DATA SHOWN:
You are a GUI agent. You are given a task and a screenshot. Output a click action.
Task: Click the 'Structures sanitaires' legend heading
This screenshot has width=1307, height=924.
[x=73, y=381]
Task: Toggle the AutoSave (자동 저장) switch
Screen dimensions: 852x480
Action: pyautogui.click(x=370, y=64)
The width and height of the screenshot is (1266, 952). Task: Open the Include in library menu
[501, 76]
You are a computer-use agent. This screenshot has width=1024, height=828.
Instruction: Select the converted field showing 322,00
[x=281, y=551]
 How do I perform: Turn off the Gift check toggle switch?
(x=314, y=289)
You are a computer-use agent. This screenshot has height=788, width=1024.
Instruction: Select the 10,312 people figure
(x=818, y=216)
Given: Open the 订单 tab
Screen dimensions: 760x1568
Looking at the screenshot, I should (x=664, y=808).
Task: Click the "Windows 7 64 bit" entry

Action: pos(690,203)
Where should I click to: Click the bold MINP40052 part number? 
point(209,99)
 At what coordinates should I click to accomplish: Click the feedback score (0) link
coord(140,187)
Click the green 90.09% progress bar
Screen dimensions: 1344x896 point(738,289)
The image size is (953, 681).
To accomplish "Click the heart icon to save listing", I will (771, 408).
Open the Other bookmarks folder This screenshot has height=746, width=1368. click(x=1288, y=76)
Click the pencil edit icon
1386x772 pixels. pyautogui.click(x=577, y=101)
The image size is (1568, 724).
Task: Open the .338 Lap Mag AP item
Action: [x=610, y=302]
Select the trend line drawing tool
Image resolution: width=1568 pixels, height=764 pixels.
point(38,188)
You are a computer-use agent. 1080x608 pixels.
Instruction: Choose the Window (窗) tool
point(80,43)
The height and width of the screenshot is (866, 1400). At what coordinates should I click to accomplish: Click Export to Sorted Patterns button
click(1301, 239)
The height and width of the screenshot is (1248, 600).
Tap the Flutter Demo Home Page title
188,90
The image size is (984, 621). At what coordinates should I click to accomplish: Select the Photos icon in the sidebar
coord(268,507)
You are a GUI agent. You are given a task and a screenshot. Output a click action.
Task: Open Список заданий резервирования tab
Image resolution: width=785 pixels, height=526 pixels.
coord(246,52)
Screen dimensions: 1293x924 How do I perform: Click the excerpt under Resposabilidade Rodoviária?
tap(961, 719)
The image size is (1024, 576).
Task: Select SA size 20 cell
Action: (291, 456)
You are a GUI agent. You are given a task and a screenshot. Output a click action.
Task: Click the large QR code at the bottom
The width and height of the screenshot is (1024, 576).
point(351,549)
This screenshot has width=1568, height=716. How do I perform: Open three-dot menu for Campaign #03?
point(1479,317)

WHAT THE TASK REQUIRES: All of the material above should be reproduced exactly.

FINISHED EXERCISE:
You are a GUI agent. You are given a task and a screenshot. Output a click action.
Task: Click the 'Structures sanitaires' legend heading
This screenshot has width=1307, height=924.
[x=73, y=381]
Task: Toggle the AutoSave (자동 저장) switch
Screen dimensions: 852x480
Action: pyautogui.click(x=370, y=64)
The width and height of the screenshot is (1266, 952). Task: Open the Include in library menu
[501, 76]
You are a computer-use agent. This screenshot has width=1024, height=828.
Instruction: Select the converted field showing 322,00
[x=281, y=551]
 How do I perform: Turn off the Gift check toggle switch?
(x=314, y=289)
You are a computer-use agent. This screenshot has height=788, width=1024.
Instruction: Select the 10,312 people figure
(x=818, y=216)
Given: Open the 订单 tab
Screen dimensions: 760x1568
Looking at the screenshot, I should (x=664, y=808).
Task: Click the "Windows 7 64 bit" entry

Action: pos(690,203)
Where should I click to: Click the bold MINP40052 part number? 
point(209,99)
 At what coordinates should I click to accomplish: Click the feedback score (0) link
coord(140,187)
Click the green 90.09% progress bar
Screen dimensions: 1344x896 point(738,289)
The image size is (953, 681).
To accomplish "Click the heart icon to save listing", I will (771, 408).
Open the Other bookmarks folder This screenshot has height=746, width=1368. click(x=1288, y=76)
Click the pencil edit icon
1386x772 pixels. pyautogui.click(x=577, y=101)
The image size is (1568, 724).
Task: Open the .338 Lap Mag AP item
Action: [x=610, y=302]
Select the trend line drawing tool
Image resolution: width=1568 pixels, height=764 pixels.
point(38,188)
You are a computer-use agent. 1080x608 pixels.
Instruction: Choose the Window (窗) tool
point(80,43)
The height and width of the screenshot is (866, 1400). At what coordinates should I click to accomplish: Click Export to Sorted Patterns button
click(1301, 239)
The height and width of the screenshot is (1248, 600).
Tap the Flutter Demo Home Page title
188,90
The image size is (984, 621). At what coordinates should I click to accomplish: Select the Photos icon in the sidebar
coord(268,507)
You are a GUI agent. You are given a task and a screenshot. Output a click action.
Task: Open Список заданий резервирования tab
Image resolution: width=785 pixels, height=526 pixels.
coord(246,52)
Screen dimensions: 1293x924 How do I perform: Click the excerpt under Resposabilidade Rodoviária?
tap(961, 719)
The image size is (1024, 576).
Task: Select SA size 20 cell
Action: (291, 456)
You are a GUI agent. You are given a task and a screenshot. Output a click action.
Task: Click the large QR code at the bottom
The width and height of the screenshot is (1024, 576).
point(351,549)
This screenshot has width=1568, height=716. How do I perform: Open three-dot menu for Campaign #03?
point(1479,317)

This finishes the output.